Conclusion: insane people exist, everybody has met them. And the only way of effectively tending to them is by recognising that ‘they themselves are the cause of themselves’ — and that psychopathic personalities require appropriate treatment.

  In all serious cases, chemotherapy proves indispensable. ‘Far from representing a “chemical straightjacket”’, writes Dr. Pélicier, ‘chemotherapy, handled with precision and method, makes for extraordinary progress which can be measured by comparing it to the previous situation’.

  Perhaps there are patients that should be released from the asylums. But there are also anti-psychiatrists that should be locked up.

  *

  La psychiatrie compréhensible, by Yves Pélicier. Fayard, 254 pages.479

  Une antipsychiatrie ?, by Harold Heyward and Mireille Varigas. Ed. Universitaires, 144 pages.480

  Le fou est normal, by Silvio G. Fanti. Flammarion, 216 pages.481

  Laing, by Gilbert C. Rapaille. Ed. Universitaires, 118 pages.

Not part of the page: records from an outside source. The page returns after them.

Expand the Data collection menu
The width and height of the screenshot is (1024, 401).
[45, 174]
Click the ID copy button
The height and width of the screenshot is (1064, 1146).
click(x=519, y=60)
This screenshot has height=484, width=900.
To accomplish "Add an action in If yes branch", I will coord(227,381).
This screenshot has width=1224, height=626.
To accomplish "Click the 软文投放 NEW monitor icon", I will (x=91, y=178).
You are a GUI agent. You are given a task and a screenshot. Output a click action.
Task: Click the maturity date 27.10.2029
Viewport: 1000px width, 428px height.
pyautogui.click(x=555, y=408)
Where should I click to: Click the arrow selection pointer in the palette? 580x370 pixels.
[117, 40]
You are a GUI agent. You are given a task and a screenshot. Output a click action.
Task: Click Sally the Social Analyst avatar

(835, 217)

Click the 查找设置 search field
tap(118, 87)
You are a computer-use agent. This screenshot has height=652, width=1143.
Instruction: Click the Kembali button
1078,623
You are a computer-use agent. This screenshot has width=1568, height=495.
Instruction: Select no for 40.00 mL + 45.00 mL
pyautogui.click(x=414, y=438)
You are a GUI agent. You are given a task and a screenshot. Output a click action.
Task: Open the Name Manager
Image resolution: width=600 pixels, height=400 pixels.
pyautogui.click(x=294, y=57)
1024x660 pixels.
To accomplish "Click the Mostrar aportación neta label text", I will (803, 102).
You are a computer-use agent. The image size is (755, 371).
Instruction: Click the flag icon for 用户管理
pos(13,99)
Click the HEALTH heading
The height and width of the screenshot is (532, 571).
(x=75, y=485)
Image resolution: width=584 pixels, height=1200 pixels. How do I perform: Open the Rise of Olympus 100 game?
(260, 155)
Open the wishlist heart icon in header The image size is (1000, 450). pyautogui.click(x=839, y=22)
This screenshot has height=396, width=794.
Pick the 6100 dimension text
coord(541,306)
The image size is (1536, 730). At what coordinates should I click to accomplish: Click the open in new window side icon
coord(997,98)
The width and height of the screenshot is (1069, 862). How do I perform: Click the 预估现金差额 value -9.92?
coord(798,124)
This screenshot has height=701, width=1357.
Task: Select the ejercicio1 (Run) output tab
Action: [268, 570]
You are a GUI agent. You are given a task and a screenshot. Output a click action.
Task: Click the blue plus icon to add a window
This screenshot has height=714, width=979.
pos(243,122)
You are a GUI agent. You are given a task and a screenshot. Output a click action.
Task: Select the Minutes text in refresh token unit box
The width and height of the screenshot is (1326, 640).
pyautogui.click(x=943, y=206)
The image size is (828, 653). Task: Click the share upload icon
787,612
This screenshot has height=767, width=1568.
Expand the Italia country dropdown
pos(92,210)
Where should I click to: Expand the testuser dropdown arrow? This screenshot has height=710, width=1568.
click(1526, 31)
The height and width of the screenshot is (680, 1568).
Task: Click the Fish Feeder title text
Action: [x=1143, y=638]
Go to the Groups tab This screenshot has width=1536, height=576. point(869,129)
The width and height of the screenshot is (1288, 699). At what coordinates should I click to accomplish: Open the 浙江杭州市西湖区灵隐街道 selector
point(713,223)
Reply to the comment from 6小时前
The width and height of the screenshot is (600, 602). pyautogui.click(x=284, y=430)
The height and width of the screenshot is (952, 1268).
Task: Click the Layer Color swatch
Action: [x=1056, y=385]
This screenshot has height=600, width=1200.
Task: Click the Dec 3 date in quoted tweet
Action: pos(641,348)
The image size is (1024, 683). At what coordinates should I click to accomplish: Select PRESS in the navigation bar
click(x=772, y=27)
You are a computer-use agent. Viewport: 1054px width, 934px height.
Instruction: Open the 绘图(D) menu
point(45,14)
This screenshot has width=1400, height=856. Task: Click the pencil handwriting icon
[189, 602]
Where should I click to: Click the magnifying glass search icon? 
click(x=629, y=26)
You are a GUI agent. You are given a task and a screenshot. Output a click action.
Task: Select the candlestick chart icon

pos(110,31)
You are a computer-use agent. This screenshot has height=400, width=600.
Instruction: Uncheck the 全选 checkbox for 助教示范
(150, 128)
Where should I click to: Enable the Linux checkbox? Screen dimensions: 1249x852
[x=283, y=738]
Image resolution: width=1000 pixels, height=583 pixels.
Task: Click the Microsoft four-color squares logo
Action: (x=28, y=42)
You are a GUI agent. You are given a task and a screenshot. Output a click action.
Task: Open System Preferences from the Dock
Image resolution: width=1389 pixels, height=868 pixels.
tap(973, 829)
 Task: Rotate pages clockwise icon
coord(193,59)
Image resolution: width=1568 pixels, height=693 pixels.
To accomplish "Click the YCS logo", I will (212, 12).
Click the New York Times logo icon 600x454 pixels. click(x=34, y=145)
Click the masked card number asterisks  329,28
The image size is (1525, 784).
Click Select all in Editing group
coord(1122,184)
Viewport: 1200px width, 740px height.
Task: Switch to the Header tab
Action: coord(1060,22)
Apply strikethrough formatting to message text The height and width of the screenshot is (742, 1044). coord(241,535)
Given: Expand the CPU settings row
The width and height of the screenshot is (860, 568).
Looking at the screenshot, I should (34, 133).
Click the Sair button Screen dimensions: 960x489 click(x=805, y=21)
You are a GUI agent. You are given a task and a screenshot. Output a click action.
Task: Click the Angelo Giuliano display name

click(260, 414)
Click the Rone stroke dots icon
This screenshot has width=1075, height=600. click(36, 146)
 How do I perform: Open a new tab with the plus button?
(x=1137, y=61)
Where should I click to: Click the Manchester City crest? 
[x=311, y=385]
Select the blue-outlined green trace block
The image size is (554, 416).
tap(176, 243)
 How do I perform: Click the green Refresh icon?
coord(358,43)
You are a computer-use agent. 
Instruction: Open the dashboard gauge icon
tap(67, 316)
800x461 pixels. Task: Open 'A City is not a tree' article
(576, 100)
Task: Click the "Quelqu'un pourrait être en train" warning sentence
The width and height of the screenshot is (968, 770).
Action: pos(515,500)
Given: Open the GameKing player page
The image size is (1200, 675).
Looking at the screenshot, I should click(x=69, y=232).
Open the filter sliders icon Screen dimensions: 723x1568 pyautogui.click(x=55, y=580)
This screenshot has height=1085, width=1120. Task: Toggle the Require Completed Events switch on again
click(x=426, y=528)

  L’équilibre mental, le folie et la famille, by Ronald D. Laing and Aaron Esterson. Maspéro. 230 pages.482

  Les degrés de la folie, by Léon Michaux. Hachette. 304 pages.483

  L’antipsychiatrie, sens ou non-sens ?, essays published by Cyrille Koupernik. PUF, 240 pages.484

  *

  Although its success has been largely confined to politico-literary circles, the anti-psychiatric movement, since its inception, has only grown and prospered. Its leaders remain Ronald Laing (The Politics of Experience and the Bird of Paradise. Penguin, 1967; The Divided Self. Penguin, 1960; Knots. Penguin, 1970; The Self and Others. Tavistock, 1961. The Politics of the Family and Other Essays. Tavistock, 1971)485 and David Cooper (Psychiatry and Anti-Psychiatry. Paladin, 1967; The Death of the Family. Penguin, 1971).486 But we must also cite the studies of Thomas Szasz (The Myth of Mental Illness. Harper & Row. 1961; The Manufacture of Madness. Harper & Row, 1970),487 Gérard Hof (Je ne serai plus psychiatre. Stock, 1976),488 and so forth.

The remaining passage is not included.